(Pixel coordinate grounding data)
· · · · · · ·

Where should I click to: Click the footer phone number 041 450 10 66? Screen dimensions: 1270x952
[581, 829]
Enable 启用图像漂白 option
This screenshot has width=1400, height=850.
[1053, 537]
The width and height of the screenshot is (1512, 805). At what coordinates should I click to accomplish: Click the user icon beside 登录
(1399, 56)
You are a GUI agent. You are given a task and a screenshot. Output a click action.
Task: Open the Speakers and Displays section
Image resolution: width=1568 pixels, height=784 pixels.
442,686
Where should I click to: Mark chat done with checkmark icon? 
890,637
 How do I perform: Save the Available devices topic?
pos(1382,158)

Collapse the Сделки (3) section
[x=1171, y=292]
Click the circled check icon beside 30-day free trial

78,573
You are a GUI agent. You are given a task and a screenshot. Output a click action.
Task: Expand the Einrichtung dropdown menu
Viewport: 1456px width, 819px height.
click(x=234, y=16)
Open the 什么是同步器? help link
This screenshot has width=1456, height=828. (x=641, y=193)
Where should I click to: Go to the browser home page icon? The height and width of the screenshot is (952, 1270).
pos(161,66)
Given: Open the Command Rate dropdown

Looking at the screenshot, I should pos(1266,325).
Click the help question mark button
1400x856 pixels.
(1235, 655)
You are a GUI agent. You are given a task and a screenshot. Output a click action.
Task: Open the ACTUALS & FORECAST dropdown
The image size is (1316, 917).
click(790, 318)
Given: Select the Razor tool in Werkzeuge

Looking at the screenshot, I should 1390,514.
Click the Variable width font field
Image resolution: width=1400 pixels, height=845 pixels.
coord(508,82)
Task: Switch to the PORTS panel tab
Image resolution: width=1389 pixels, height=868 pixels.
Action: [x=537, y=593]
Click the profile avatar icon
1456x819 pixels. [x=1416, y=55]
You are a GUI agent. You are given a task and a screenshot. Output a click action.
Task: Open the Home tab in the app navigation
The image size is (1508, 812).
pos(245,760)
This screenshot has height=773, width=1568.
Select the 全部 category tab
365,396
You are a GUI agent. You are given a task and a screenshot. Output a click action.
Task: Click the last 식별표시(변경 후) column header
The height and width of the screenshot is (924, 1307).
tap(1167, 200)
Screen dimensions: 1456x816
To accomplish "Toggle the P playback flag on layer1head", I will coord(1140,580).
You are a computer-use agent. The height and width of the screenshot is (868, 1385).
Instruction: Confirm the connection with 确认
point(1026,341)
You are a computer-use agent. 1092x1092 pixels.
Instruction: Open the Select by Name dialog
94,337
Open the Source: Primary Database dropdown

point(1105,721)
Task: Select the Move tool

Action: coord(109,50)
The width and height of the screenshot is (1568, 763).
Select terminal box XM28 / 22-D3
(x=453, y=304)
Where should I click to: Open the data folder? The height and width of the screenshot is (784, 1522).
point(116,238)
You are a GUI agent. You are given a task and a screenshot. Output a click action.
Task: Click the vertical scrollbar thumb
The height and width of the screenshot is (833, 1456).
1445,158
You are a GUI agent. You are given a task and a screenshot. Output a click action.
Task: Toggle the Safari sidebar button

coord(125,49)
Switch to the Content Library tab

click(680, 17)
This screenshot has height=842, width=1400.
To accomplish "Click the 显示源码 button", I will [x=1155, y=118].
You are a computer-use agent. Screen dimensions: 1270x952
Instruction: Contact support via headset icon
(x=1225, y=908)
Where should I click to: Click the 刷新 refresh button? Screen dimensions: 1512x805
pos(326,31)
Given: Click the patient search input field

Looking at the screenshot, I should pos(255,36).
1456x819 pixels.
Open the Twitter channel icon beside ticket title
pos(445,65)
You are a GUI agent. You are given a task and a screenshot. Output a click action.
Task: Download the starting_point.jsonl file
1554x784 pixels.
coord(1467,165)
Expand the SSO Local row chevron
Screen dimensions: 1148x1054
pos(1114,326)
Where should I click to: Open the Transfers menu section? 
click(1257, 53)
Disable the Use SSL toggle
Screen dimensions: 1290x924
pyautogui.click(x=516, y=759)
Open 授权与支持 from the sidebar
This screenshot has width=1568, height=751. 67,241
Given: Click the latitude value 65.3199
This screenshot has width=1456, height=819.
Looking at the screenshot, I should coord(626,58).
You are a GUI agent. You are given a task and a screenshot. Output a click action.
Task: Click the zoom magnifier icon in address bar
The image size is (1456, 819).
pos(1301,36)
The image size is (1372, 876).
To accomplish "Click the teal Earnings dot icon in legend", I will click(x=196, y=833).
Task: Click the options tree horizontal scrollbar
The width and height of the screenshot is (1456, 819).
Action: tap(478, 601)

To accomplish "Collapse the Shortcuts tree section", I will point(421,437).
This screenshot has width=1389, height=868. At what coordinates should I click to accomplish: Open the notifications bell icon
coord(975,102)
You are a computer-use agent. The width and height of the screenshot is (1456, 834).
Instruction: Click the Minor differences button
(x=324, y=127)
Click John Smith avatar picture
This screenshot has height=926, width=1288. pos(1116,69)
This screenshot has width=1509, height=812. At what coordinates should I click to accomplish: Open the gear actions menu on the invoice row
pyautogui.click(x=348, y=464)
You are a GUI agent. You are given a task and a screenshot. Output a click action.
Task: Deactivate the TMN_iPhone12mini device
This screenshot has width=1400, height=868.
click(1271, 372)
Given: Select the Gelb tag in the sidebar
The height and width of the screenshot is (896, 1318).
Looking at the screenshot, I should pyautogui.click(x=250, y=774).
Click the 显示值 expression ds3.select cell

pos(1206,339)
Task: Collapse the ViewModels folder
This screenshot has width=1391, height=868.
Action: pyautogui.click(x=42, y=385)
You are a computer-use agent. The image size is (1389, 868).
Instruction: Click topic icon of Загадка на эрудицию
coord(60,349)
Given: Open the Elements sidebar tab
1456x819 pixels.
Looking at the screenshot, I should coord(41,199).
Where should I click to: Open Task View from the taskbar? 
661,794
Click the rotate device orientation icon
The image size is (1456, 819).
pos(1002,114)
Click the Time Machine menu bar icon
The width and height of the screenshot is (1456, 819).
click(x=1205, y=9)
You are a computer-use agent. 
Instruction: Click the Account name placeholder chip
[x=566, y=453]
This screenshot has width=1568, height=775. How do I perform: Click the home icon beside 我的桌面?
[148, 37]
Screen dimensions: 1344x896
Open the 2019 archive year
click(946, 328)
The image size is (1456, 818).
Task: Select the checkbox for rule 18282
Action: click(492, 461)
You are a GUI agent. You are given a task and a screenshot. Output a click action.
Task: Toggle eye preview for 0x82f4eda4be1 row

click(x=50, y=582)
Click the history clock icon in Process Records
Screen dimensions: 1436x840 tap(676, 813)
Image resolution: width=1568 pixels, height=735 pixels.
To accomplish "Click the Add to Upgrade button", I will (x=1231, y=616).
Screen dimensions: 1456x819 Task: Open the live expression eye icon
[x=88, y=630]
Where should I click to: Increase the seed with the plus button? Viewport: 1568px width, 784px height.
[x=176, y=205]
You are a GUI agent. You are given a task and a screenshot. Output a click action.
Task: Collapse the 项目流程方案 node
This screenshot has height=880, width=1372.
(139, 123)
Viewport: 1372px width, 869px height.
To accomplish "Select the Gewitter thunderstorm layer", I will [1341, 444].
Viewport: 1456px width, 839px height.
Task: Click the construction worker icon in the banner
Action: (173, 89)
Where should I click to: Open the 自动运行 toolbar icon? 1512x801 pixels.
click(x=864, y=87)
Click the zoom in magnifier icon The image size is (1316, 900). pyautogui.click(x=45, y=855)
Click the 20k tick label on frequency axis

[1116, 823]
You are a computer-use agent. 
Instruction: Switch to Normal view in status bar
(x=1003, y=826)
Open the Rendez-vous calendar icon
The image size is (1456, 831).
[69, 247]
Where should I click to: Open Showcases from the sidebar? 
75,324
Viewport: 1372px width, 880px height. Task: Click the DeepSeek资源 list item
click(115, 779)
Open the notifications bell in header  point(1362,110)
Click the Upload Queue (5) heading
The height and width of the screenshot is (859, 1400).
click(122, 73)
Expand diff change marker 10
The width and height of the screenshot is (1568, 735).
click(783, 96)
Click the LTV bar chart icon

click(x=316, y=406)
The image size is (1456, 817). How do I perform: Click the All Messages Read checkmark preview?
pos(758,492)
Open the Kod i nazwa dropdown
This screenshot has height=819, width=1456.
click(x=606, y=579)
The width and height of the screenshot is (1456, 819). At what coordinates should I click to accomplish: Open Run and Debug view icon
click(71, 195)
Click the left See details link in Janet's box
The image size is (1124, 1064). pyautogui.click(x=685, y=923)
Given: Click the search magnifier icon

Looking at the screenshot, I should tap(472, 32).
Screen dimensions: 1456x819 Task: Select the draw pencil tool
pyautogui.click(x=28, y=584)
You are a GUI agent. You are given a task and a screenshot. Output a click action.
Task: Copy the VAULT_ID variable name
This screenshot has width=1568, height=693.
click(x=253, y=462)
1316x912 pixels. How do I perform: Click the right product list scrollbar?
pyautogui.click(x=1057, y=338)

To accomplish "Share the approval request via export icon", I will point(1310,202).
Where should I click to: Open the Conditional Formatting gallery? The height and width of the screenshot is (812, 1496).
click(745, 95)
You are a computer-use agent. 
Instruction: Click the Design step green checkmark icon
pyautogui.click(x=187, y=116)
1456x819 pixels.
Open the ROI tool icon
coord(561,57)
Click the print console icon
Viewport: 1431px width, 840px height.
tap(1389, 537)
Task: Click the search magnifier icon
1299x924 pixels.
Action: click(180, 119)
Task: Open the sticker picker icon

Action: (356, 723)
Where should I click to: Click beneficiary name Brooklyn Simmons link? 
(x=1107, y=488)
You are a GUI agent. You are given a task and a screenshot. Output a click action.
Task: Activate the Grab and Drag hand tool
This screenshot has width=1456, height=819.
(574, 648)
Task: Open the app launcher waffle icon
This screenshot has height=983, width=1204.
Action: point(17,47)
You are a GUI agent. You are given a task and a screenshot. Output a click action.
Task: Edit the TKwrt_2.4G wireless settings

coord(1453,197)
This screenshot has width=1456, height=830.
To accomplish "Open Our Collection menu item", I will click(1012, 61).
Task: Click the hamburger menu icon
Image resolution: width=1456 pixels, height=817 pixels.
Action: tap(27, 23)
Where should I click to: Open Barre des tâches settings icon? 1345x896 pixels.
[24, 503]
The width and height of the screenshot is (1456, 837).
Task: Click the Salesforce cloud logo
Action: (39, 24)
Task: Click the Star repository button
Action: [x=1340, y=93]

· · · · · · ·

**What you need to do**
Find the word "header" in the entries above, then copy each line that holds it.

**The completed task**
Task: Click the last 식별표시(변경 후) column header
Open the notifications bell in header  point(1362,110)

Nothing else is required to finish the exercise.